Pour un nouveau contrat d’exploitation de la forêt
ou comment faire pour posséder et aussi faire exploiter une forêt par deux personnes distinctes
La forêt privée française a besoin d’une attention, d’une aide particulière ; les pouvoirs publics, les professionnels du secteur s’y emploient, mais nous pensons aussi que les économistes d’une part et les juristes d’autre part peuvent avoir des propositions à formuler, chacun dans leur domaine de compétence, pour améliorer et redresser la situation.
Les systèmes actuels d’exploitation de la forêt
Le propriétaire forestier est lui-même exploitant forestier
Ce type d’exploitation est traditionnel et historique, de cumuler sur une même personne la qualité de propriétaire et d’exploitant ; le propriétaire a toujours vécu près de sa forêt à laquelle il était souvent très attaché ; il la connaissait bien et puis savait comment faire pour l’exploiter ; la population rurale était dense et donc il y avait du monde pour s’en occuper.
Aujourd’hui, les temps ayant changé, les propriétaires ont pris des distances avec la forêt ; ils la connaissent moins bien, s’en sont éloignés et puis ont perdu les méthodes et les circuits d’exploitation. Le morcellement de la forêt constituera un facteur aggravant de la situation.
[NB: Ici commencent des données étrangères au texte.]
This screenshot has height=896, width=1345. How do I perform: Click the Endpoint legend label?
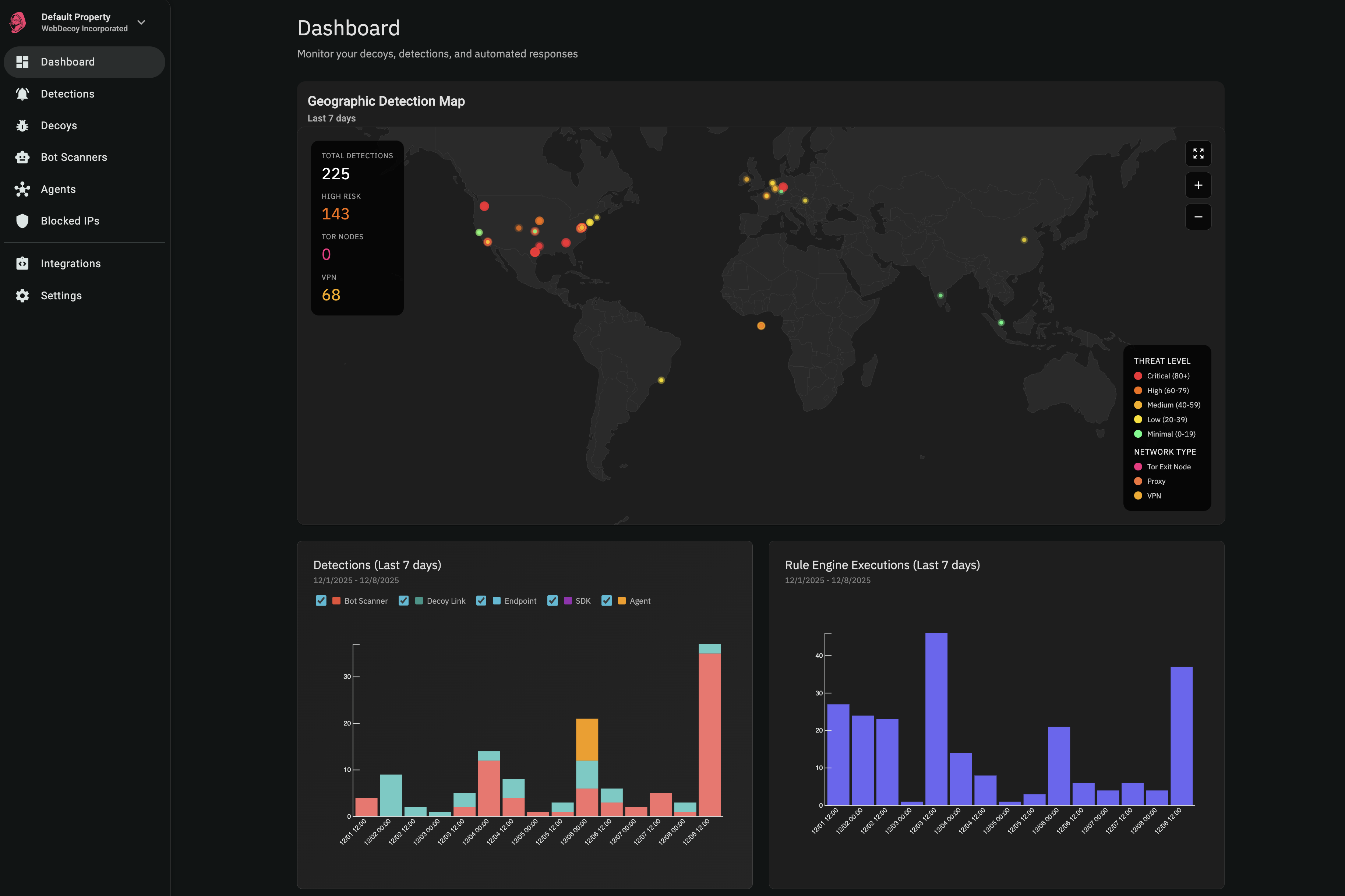520,601
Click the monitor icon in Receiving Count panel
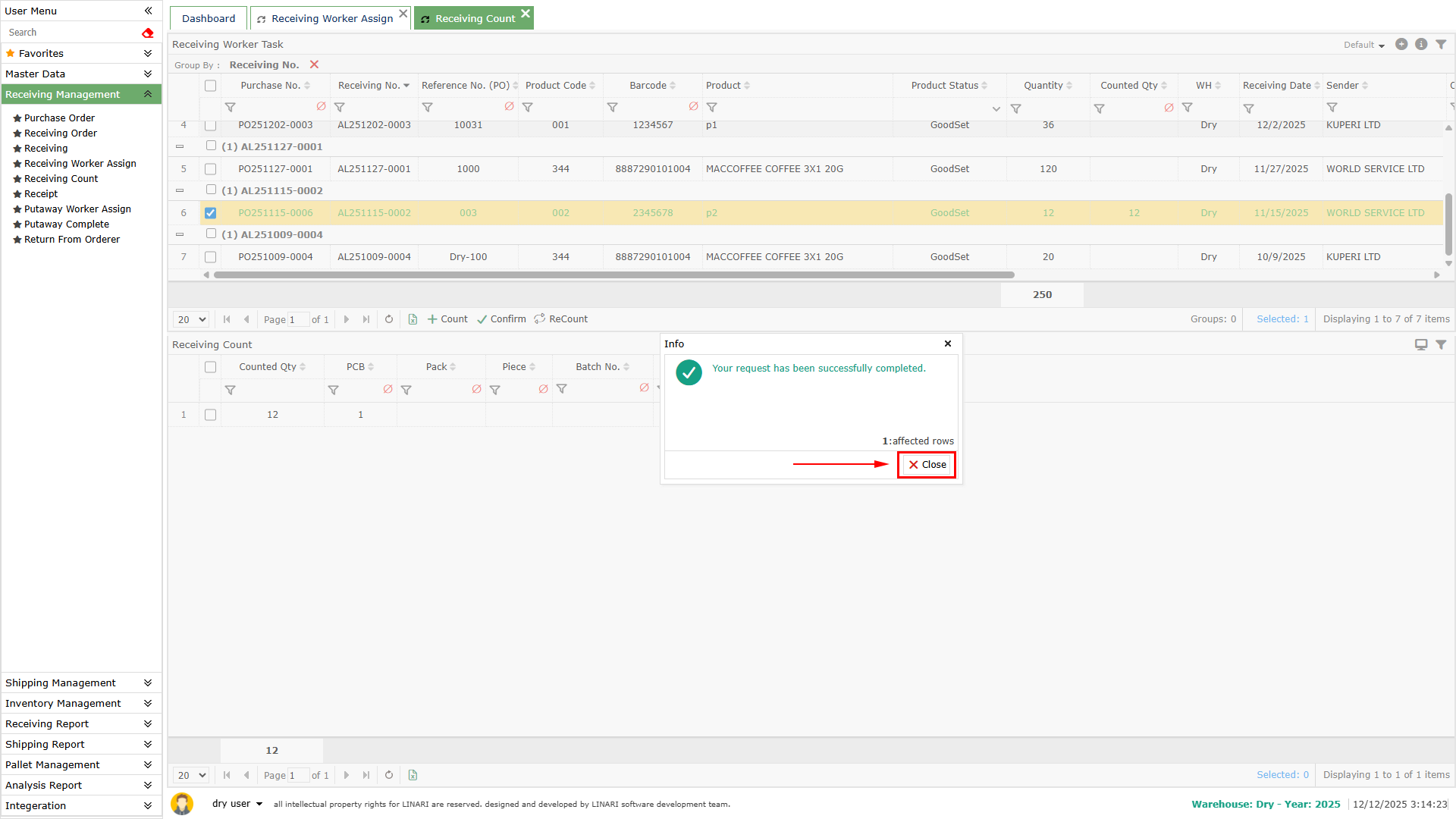This screenshot has height=819, width=1456. (x=1421, y=345)
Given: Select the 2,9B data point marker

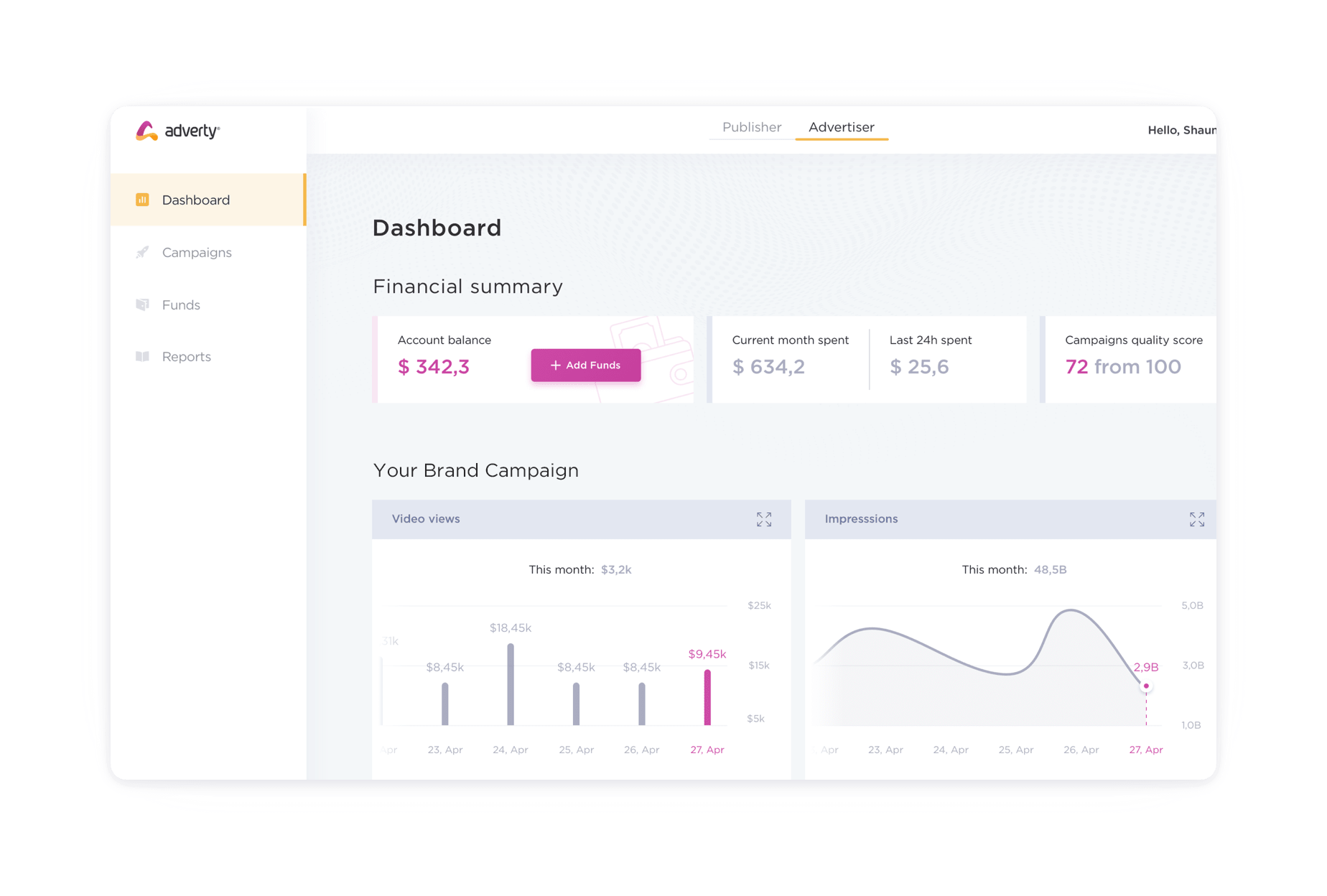Looking at the screenshot, I should 1145,686.
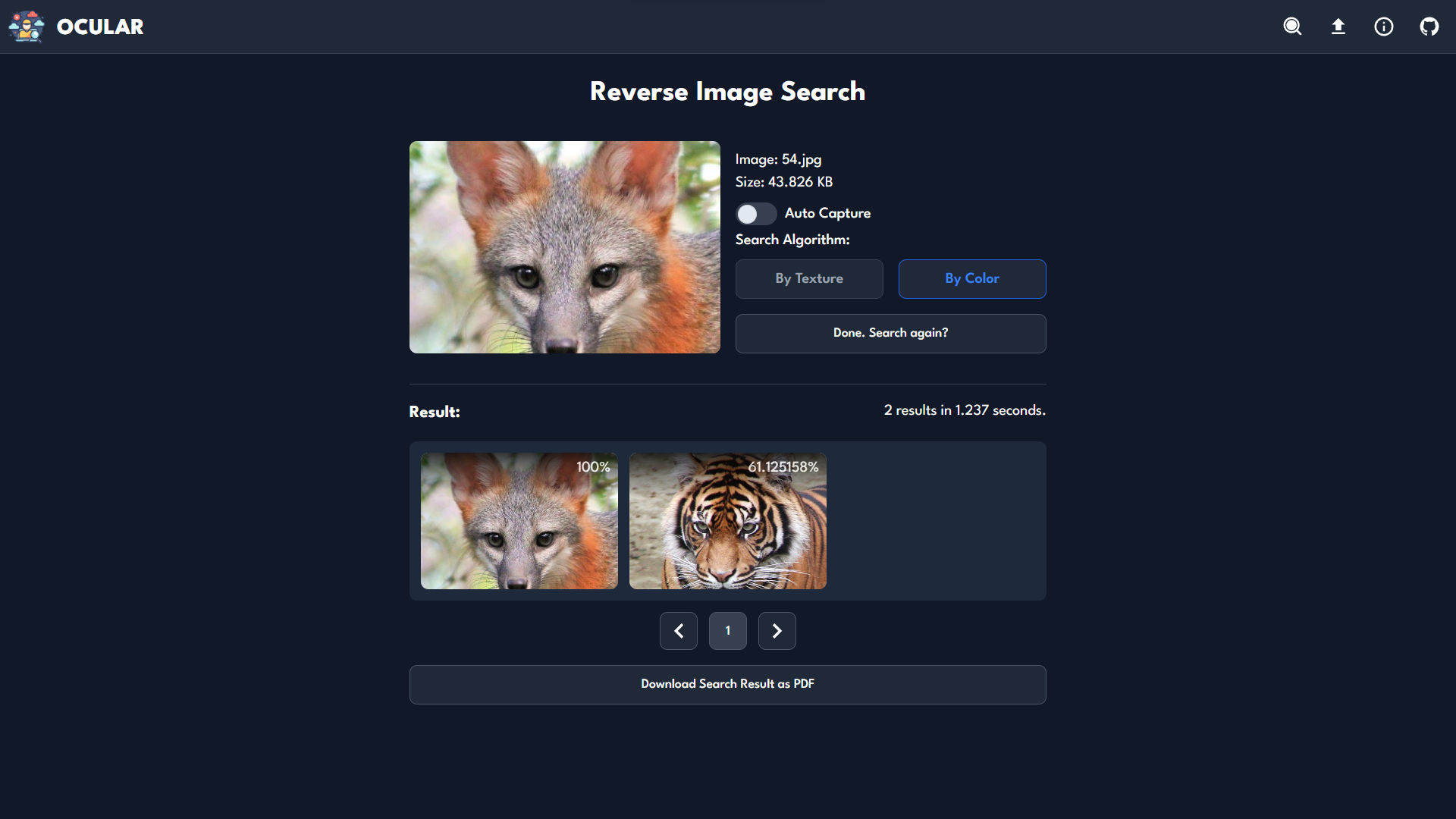The height and width of the screenshot is (819, 1456).
Task: Open the search icon in navbar
Action: [x=1292, y=27]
Une exception à cette « incompétence relative » existe toutefois avec les propriétaires professionnels, les groupements forestiers - articles L.241-1 à L.241-6 du CF - ou les sociétés d’Epargne Forestière - articles L. 214-84 à L. 214-88 du Code Monétaire et Financier - qui savent agir et s’entourer de conseils.
Le monde agricole a depuis longtemps subdivisé les deux fonctions de propriétaire et d’exploitant avec les tenures de l’ancien régime, puis désormais le statut du fermage.
L’exploitation par un expert forestier, une coopérative forestière ou un gestionnaire forestier professionnel
Pour les surfaces forestières supérieures à 25 ha, un plan simple de gestion ou PSG est obligatoire, et alors l’intervention d’un professionnel parait bien utile pour ce premier document de gestion mais également pour la suite des opérations préconisées par le plan.
Les professionnels agissent souvent sur mandat verbal et sur des opérations ponctuelles demandées par les propriétaires ; ils n’ont que très rarement un mandat général, une représentativité totale ; de nombreuses opérations forestières devenues nécessaires ne sont pas réalisées ; force est de constater que toutes les forêts de plus de 25 ha ne possèdent pas de plan de gestion ; que certains propriétaires acceptent les travaux provoquant des recettes mais pas forcément les autres provoquant des dépenses.
Il serait intéressant d’approfondir l’usage du contrat de 10 ans minimum prévu à l’article R 124-2 du CF, concernant les bois et forêts appartenant à des personnes publiques et ne relevant pas du régime forestier. Un tel contrat ne pourrait-il pas être aussi proposé aux propriétaires privés ?
L’exploitation par un système collectif
Il faut dans ce cas adhérer à l’un des trois types d’organisme suivants :
- L’association syndicale libre de gestion forestière ou ASLGF – art L 332-1 du code forestier
- L’organisme de gestion et d'exploitation forestière en commun - Article L 332-6 du CF
- Le groupement d'intérêt économique et environnemental forestier - Article L 332-7 du CF
Les travaux sont alors décidés par l’organisme commun, selon les règles de majorité prévus aux statuts ; une fois votés, ils s’appliquent à tous …
L’exploitation par l’Office National des Forêts ou ONF
L’ONF est l’organisme gestionnaire des forêts publiques, celles domaniales de l’Etat, mais aussi celles de toutes les communes et autres collectivités locales ou établissements publics ; il s’agit d’une régie directe avec possibilité de sous-traiter certains travaux ou marchés par le biais d’adjudications publiques.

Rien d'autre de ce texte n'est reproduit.